Section 8. Miscellaneous.
a) Notices. Any and all notices or other communications or deliveries to be provided by the Holder hereunder shall be in writing and delivered personally, by facsimile, by email attachment, or sent by a nationally recognized overnight courier service, addressed to the Company, at the address set forth above, or such other facsimile number, email address, or address as the Company may specify for such purposes by notice to the Holder delivered in accordance with this Section 8(a). Any and all notices or other communications or deliveries to be provided by the Company hereunder shall be in writing and delivered personally, by facsimile, by email attachment, or sent by a nationally recognized overnight courier service addressed to each Holder at the facsimile number, email address or address of the Holder appearing on the books of the Company, or if no such facsimile number or email attachment or address appears on the books of the Company, at the principal place of business of such Holder. Any notice or other communication or deliveries hereunder shall be deemed given and effective on the earliest of (i) the date of transmission, if such notice or communication is delivered via facsimile at the facsimile number or email or email attachment to the email address set forth on the signature pages attached hereto prior to 5:30 p.m. (New York City time) on any date, (ii) the next Business Day after the date of transmission, if such notice or communication is delivered via facsimile at the facsimile number or email or email attachment to the email address set forth on the signature pages attached hereto on a day that is not a Business Day or later than 5:30 p.m. (New York City time) on any Business Day, (iii) the second Business Day following the date of mailing, if sent by U.S. nationally recognized overnight courier service or (iv) upon actual receipt by the party to whom such notice is required to be given.
3 |
b) Lost or Mutilated Note. If this Note shall be mutilated, lost, stolen or destroyed, the Company shall execute and deliver, in exchange and substitution for and upon cancellation of a mutilated Note, or in lieu of or in substitution for a lost, stolen or destroyed Note, a new Note for the principal amount of this Note so mutilated, lost, stolen or destroyed, but only upon receipt of evidence of such loss, theft or destruction of such Note, and of the ownership hereof, reasonably satisfactory to the Company.

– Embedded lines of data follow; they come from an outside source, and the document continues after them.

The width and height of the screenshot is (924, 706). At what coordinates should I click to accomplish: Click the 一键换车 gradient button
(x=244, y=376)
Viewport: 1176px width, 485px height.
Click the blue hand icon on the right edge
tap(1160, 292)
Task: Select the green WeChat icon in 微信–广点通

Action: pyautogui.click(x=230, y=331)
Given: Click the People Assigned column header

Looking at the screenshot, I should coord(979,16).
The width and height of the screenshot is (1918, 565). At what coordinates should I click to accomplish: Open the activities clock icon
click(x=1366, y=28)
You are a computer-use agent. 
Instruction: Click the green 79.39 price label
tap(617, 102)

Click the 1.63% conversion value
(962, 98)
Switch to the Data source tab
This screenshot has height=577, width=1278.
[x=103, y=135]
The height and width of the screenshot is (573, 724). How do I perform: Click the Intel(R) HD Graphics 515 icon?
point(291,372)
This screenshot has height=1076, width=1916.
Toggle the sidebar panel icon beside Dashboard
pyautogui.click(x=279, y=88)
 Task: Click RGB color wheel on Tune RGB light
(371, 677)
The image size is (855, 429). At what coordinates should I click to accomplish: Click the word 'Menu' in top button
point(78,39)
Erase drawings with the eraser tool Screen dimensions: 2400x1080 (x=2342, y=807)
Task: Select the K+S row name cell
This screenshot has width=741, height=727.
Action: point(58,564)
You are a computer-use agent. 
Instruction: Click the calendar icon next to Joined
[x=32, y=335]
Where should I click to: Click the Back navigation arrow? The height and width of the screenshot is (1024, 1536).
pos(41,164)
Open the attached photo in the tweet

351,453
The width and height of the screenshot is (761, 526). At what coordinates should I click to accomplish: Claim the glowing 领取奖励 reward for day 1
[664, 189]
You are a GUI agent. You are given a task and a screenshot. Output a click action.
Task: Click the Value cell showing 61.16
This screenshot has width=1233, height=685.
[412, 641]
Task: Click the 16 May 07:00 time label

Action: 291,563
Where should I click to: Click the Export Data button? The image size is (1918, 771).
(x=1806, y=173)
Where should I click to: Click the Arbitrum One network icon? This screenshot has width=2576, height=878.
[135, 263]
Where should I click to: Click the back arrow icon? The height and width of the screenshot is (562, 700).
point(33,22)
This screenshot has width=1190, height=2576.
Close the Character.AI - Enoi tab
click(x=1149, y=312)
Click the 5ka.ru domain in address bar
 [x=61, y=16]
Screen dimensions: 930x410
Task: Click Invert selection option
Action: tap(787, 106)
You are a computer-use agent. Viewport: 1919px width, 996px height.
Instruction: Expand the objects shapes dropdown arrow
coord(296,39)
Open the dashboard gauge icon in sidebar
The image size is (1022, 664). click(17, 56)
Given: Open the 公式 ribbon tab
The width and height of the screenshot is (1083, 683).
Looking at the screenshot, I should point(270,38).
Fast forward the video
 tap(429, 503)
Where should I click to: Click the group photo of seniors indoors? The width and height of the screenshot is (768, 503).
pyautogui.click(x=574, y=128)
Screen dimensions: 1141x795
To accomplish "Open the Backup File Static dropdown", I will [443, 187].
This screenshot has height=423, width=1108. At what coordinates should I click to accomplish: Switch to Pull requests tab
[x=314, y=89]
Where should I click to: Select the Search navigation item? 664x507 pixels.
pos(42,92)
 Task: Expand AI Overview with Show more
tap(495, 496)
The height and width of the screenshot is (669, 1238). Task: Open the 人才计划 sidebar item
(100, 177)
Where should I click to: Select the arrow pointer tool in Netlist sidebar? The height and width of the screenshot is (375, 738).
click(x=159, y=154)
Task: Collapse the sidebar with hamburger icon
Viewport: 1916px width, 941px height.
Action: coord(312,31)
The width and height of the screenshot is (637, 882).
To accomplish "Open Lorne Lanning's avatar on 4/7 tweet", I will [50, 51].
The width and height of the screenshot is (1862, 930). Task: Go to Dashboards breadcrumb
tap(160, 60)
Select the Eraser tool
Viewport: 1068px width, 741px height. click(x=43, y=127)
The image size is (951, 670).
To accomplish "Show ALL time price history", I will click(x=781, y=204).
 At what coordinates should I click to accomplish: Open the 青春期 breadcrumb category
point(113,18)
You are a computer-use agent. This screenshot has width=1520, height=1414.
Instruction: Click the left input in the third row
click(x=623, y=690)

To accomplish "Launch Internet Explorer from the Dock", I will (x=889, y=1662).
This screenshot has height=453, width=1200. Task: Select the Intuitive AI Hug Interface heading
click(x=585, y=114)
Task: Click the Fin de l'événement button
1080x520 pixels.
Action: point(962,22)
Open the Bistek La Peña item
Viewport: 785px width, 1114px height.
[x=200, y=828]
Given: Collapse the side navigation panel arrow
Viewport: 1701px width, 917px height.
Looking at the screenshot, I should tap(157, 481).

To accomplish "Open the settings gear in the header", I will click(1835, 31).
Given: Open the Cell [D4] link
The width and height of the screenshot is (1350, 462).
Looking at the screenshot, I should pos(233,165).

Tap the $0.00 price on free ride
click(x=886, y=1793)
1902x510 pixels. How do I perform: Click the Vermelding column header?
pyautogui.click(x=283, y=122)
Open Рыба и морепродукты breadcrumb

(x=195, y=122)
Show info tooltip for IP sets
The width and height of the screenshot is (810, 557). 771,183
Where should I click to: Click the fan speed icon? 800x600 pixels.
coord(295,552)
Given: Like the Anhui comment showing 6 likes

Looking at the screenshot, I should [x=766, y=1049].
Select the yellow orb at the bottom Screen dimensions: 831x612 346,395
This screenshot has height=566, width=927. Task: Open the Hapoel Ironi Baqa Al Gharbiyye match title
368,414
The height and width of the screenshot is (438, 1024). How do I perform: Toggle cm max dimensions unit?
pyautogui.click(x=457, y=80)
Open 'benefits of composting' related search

c) Governing Law. All questions concerning the construction, validity, enforcement and interpretation of this Note shall be governed by and construed and enforced in accordance with the laws of the State of New York. Each party agrees that all legal proceedings concerning the interpretation, enforcement and defense of the transactions contemplated by this Note (whether brought against a party hereto or its respective affiliates, directors, officers, shareholders, employees or agents) shall be commenced in the state and federal courts sitting in the City of New York, Borough of Manhattan (the “New York Courts”). Each party hereto hereby irrevocably submits to the exclusive jurisdiction of the New York Courts for the adjudication of any dispute hereunder or in connection herewith or with any transaction contemplated hereby or discussed herein (including with respect to the enforcement of this Note), and hereby irrevocably waives, and agrees not to assert in any suit, action or proceeding, any claim that it is not personally subject to the jurisdiction of such New York Courts, or such New York Courts are improper or inconvenient venue for such proceeding. Each party hereby irrevocably waives personal service of process and consents to process being served in any such suit, action or proceeding by mailing a copy thereof via registered or certified mail or overnight delivery (with evidence of delivery) to such party at the address in effect for notices to it under this Note and agrees that such service shall constitute good and sufficient service of process and notice thereof. Nothing contained herein shall be deemed to limit in any way any right to serve process in any other manner permitted by applicable law.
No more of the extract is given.